But, here, the reference in the act of May 2, 1873, is not to any general law upon the subject of making and levying and collecting special assessments, but to the specific “act to provide for the incorporation of cities and villages,” approved April 10, 1872, mentioning said act by its title, and referring in express terms to article 9 thereof. There is nothing in the act of May 2, 1873, to indicate any intent, either express or strongly implied, (Darmstaetter v. Moloney, supra,) on the part of the legislature, that future amendments to article 9, and not the provisions thereof then existing, should be included within the terms of that act. We fail to discover any language or phraseology in the act of May 2, 1873, which takes it out of the general rule, that an act, adopting by reference the whole or a portion of another statute, refers to the law as existing at the time of the adoption, and not to subsequent additions or amendments thereto. On the contrary, an examination of section 2 of the act leads to the conclusion, that section 3, containing the above quoted reference to article 9 of the City and Village law, was not intended to embrace future amendments to the provisions of article 9. Section 2 provides, that the park taxes therein mentioned shall be collected “in such manner as is now or may hereafter he provided Toy law for the collection of State and county taxes;” and that “provisions of law in respect to collection of State and county taxes, and proceedings to enforce the same, which are now in force, or which may be hereafter enacted, so far as applicable, shall apply to said taxes.” But when, in the very next section, mention is made of improvements by special assessment, there is no reference to future provisions by law or to enactments to be thereafter made. If it had been the intention of the legislature to include future amendments to article 9 within the meaning of section 3, it would have been easy to specify “all the provisions of article 9 now in force or which may be hereafter enacted.” But no words referring to future provisions are used.

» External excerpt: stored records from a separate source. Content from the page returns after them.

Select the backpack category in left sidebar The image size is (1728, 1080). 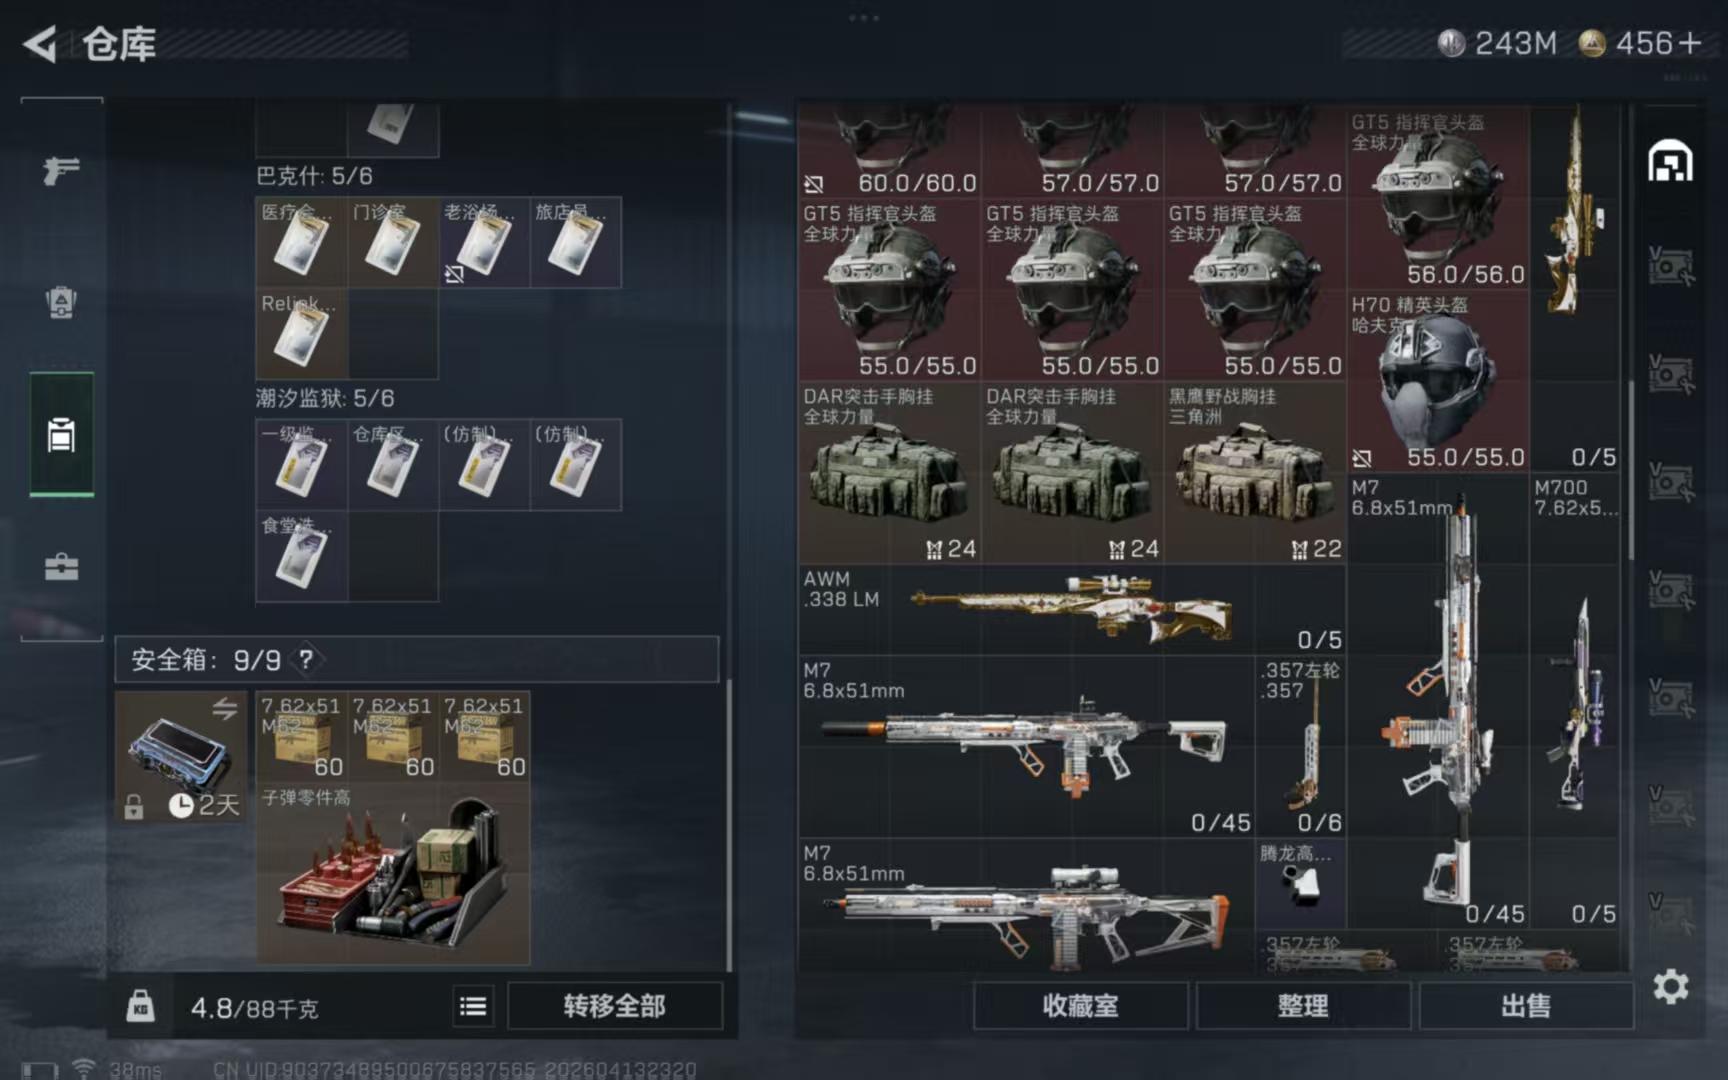pos(61,302)
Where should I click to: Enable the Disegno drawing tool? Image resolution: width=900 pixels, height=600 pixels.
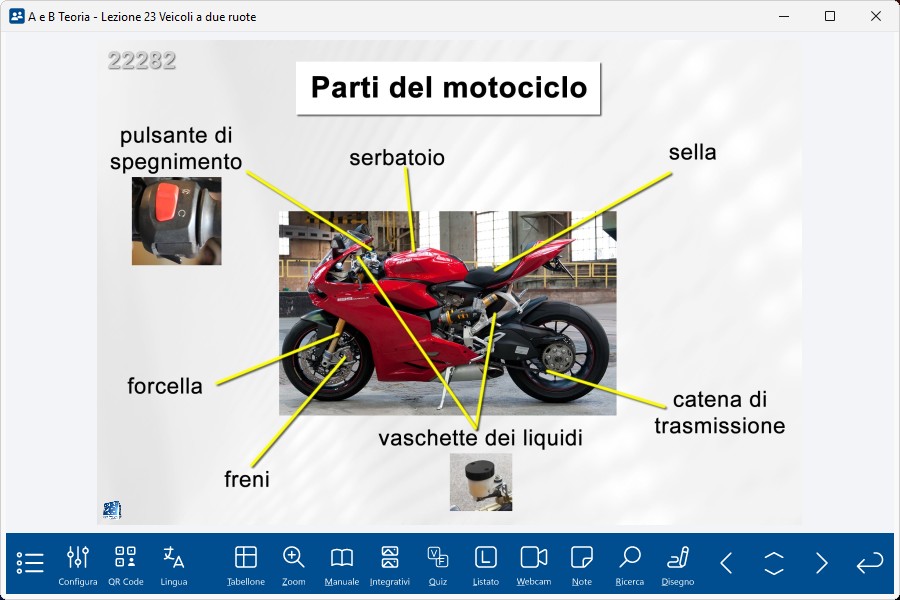click(x=678, y=563)
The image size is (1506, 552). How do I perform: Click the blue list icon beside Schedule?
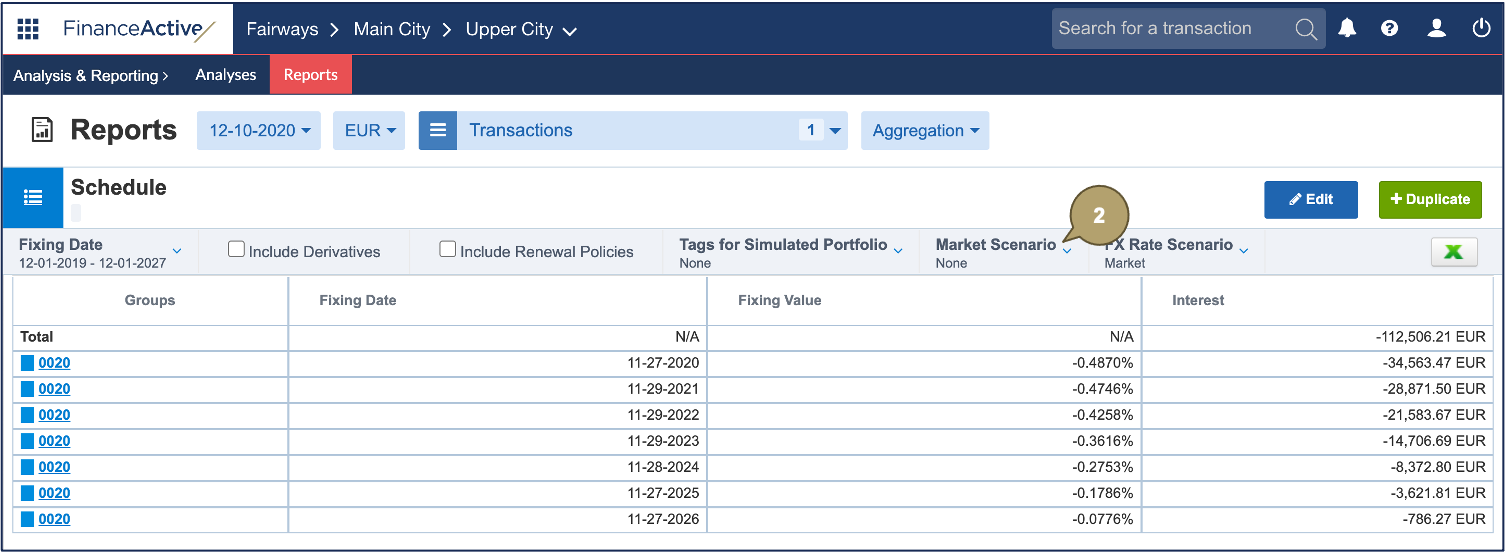(x=33, y=198)
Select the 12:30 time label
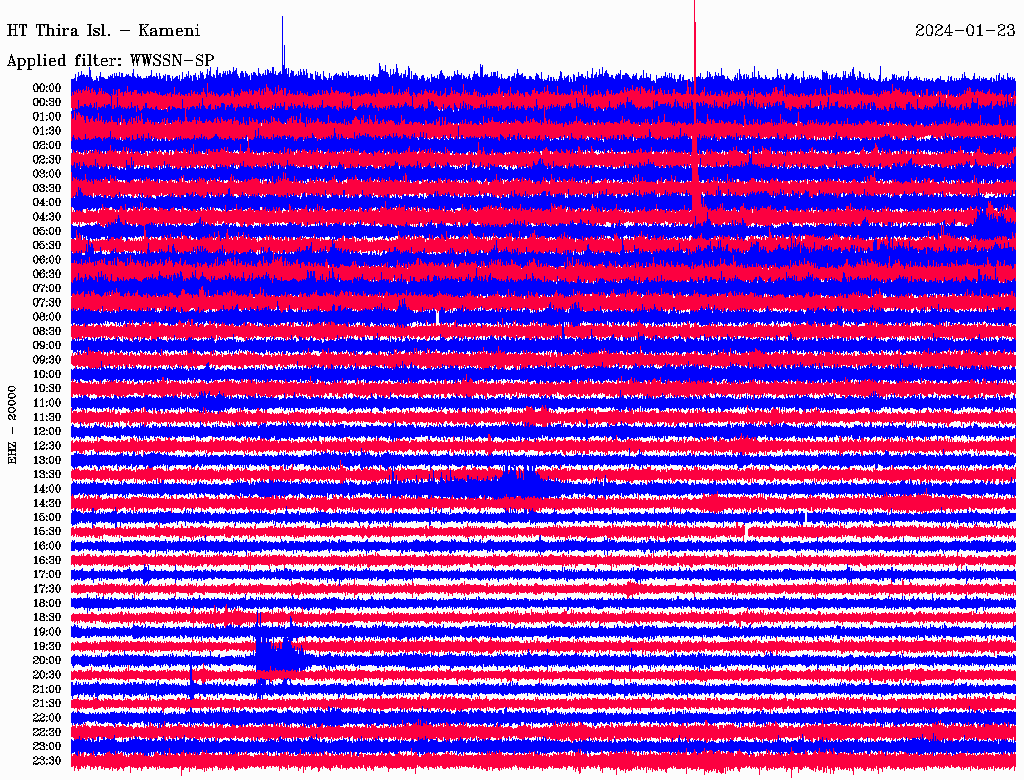Viewport: 1024px width, 780px height. 47,446
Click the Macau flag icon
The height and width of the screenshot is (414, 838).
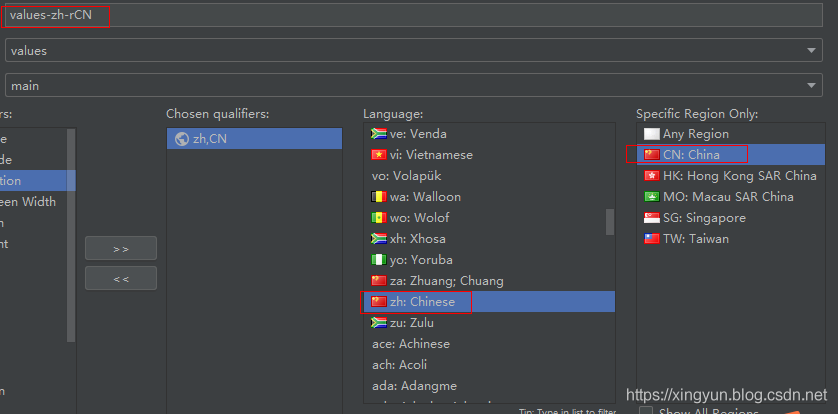pos(652,197)
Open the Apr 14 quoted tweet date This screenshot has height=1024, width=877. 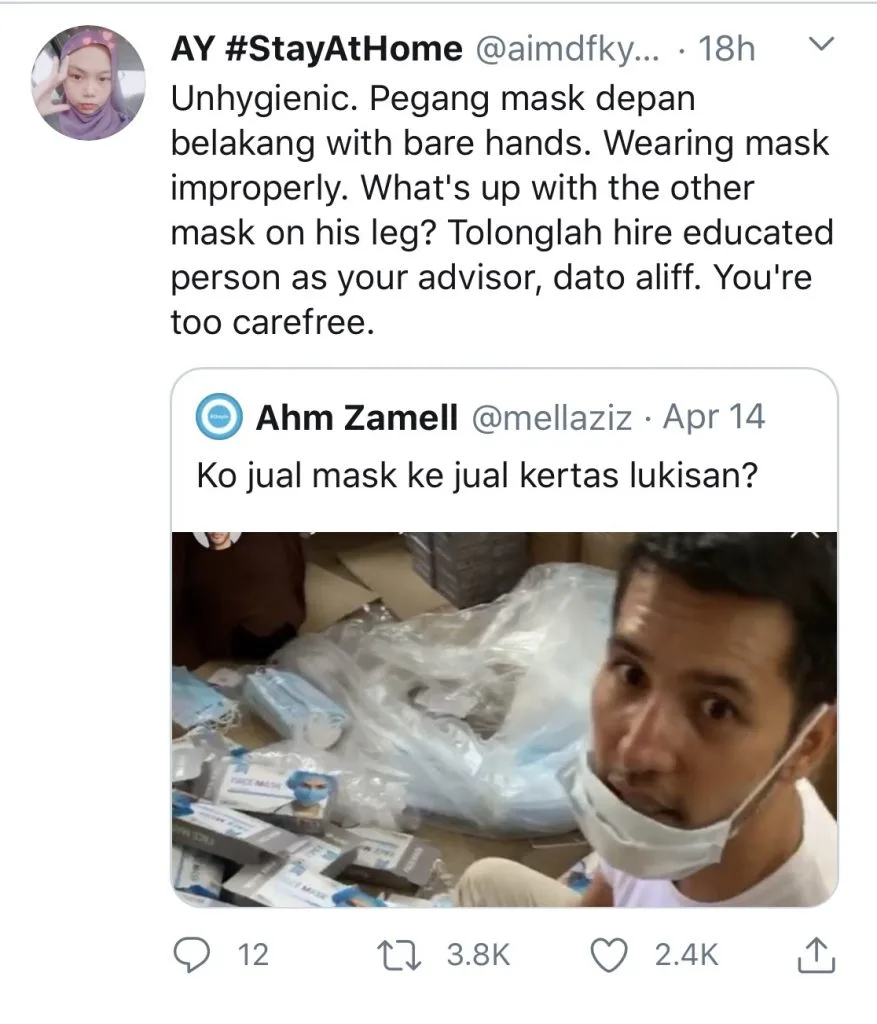(714, 417)
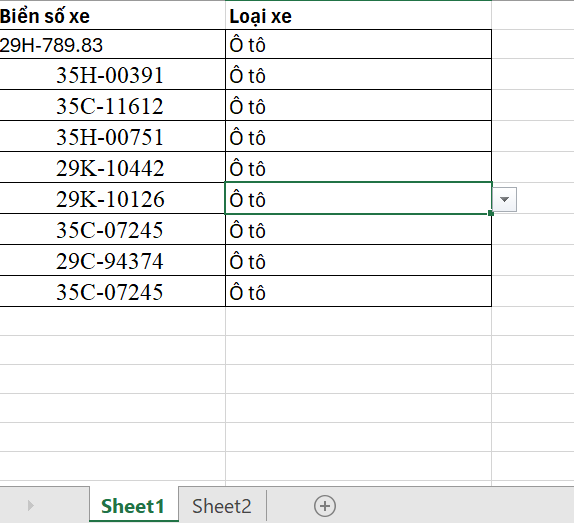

Our conclusion is, that the acts of 1887 and 1891 amending article 9 of the City and Village act cannot be regarded as being amendments to the act of May 2, 1873, in relation to parks and boulevards; and that, therefore, the ordinance passed on March 28, 1893, by the town of West Chicago, providing for the division of the special assessment therein directed into installments with interest “as provided by law,” was in fact without authority of law and void. It follows, that the judgment of confirmation in the special assessment proceeding based upon that ordinance is also void.
Counsel for appellee claims, that, this being an application by the county collector for judgment and order of sale, no objection, based upon the invalidity of the ordinance, can be made to the judgment of confirmation entered in the original assessment proceeding. Where an assessment is claimed to be illegal from the fact that it was based upon an insufficient ordinance, the objection to the ordinance as being insufficient must be made upon the application to confirm the assessment, and if it is not made then, the judgment of confirmation will be regarded as conclusive when called in question collaterally. (Gage v. Parker, 103 Ill. 528; Prout v. People, 83 id. 154; Andrews v. People, id. 529). But we apprehend, that the objections to the ordinance, which are waived when not presented upon the application for a confirmation of the assessment, are those, which show that the ordinance is insufficient in the sense of being irregular, or that it is insufficient for some-reason which does not establish its invalidity or void character. Where, however, the ordinance is void, all the proceedings based upon it, including the judgment of confirmation, must be void also. This necessarily results from the rule that á valid ordinance lies at the basis of every valid assessment.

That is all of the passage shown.